Gwyned's family tree.


Trysta arranges to move from the Ekcolir Reality into the Buld Reality and she travels back through time to the 1930s. Trysta and Deomede have two children, one named Andy and a second Gwyned.

Something of a born-scientist, Gwyned goes on to earn a Ph.D. in nuclear physics. She manages to alarm Deomede with her plans to develop nuclear fusion power plants, so Gwyned is teleported off of Earth and sent to Lendhalen.

Fru'wu
Trysta never forgets about her "lost daughter", the Gwyned who was born into the Ekcolir Reality and lost to Time. Later, when Trysta has ended her biological existence and transferred her mind into the artificial lifeform known as Syon, she helps train Ekcolir for his mission to Earth. She also gestates a new "copy of Gwyned", genetically identical to the Gwyned of the Ekcolir Reality. This "new Gwyned" is named "Gwen".
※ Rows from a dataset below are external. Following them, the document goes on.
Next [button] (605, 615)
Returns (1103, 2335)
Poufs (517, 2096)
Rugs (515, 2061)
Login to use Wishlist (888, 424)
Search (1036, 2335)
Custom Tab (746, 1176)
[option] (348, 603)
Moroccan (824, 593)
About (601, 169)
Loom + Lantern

I'm currently trying to find an interesting way for Gwen to be brought over into the Buld Reality (the world as we know it). Technically this is no problem, since Syon carries nanites that can function as a temporal field generator. I want Gwen to have an interesting life, perhaps investigating the relationship between Lendhalen's leaders (such as Pla'kau) and the alien Fru'wu.